新一代基因測序技術，其在生命科學領域的主要影響，還在于使基因分子生物學的研究，獲得了一種大規模高通量的研究工具，這得在全基因組水平上，對組織細胞的分子機制的分析成為可能[19-21]。Zheng等[22]建立了多重的高通量管路以得到高質量數據，并利用此方法對437個樣本外顯子的1 500個基因約5 Mb DNA重測序。

從對正常的發育過程的研究，到對不同病理狀況特征的研究，研究人員都能獲得更加全面數據[23-25]。

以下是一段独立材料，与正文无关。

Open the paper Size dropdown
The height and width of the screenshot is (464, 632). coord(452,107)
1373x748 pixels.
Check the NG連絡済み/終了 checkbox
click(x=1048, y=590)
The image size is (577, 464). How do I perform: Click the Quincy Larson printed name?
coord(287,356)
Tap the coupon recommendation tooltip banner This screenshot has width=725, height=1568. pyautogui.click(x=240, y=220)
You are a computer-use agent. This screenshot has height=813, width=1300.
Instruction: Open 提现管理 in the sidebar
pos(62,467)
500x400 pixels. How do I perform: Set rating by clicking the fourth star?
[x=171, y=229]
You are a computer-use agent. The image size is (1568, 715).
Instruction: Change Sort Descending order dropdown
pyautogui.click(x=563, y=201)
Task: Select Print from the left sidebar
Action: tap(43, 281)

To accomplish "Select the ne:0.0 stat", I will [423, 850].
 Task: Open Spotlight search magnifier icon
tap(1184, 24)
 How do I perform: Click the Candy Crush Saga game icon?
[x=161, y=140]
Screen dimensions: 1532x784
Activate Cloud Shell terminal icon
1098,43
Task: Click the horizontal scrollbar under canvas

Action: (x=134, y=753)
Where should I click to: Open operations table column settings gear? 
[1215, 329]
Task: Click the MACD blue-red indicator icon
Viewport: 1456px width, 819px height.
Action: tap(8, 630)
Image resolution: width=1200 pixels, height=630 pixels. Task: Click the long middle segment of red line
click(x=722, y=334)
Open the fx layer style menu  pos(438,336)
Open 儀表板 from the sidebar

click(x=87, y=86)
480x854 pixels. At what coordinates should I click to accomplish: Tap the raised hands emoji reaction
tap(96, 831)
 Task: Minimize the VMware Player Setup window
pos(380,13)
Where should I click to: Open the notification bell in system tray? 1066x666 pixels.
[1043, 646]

這使得人類對生命現象的認識，也從過去的單一過程的水平，進入了整體的層次[26,27]。

5 新一代基因測序技術在腫瘤研究中的應用

傳統上的腫瘤分子生物學的研究，開始是基本是對單一生物分子或者少數生物分子的分析，后來隨著技術的進步，發展成為對單一分子過程或者少數分子過程的分析，后來，由于基因芯片的出現，使得高通量集成化的分析成為可能，而新一代基因測序技術，則為腫瘤的分子生物學的研究，提供了一種和基因芯片技術互為補充的新的高通量的工具[28,29]。新一代基因測序技術，對腫瘤分子生物學研究的影響是多方面的。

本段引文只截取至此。